● **DATA SHOWN**:
..............................

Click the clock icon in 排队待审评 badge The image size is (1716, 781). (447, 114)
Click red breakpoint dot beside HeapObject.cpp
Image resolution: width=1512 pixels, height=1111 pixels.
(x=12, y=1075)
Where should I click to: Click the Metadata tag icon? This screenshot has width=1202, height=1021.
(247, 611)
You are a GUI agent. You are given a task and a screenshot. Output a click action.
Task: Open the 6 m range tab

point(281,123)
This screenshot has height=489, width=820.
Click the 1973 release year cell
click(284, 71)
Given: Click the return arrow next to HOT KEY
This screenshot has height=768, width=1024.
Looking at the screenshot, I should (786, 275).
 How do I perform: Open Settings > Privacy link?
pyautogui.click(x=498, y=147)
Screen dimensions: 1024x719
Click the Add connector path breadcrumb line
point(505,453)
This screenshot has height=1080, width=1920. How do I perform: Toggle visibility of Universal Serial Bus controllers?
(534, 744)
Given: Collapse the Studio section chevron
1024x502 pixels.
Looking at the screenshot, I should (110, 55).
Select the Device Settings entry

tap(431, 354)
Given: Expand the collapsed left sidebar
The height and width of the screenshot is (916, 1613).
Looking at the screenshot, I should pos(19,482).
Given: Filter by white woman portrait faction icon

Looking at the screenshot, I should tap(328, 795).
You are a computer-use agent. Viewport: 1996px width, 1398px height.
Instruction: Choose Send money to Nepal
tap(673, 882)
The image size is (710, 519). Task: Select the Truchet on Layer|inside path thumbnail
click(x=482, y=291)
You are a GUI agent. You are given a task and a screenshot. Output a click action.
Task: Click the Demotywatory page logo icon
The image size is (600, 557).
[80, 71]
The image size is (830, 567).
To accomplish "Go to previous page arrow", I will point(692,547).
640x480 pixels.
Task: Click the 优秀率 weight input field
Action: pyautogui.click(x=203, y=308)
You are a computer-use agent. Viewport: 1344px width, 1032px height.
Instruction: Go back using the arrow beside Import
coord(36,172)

..............................

● **TASK PROMPT**:
From the listing above, the lines starting with the one that has "Task: Click the Demotywatory page logo icon" and running through the one that has "You are a computer-use agent. Viewport: 1344px" should be copied exactly, ends included.

● **COMPLETED EXERCISE**:
Task: Click the Demotywatory page logo icon
The image size is (600, 557).
[80, 71]
The image size is (830, 567).
To accomplish "Go to previous page arrow", I will point(692,547).
640x480 pixels.
Task: Click the 优秀率 weight input field
Action: pyautogui.click(x=203, y=308)
You are a computer-use agent. Viewport: 1344px width, 1032px height.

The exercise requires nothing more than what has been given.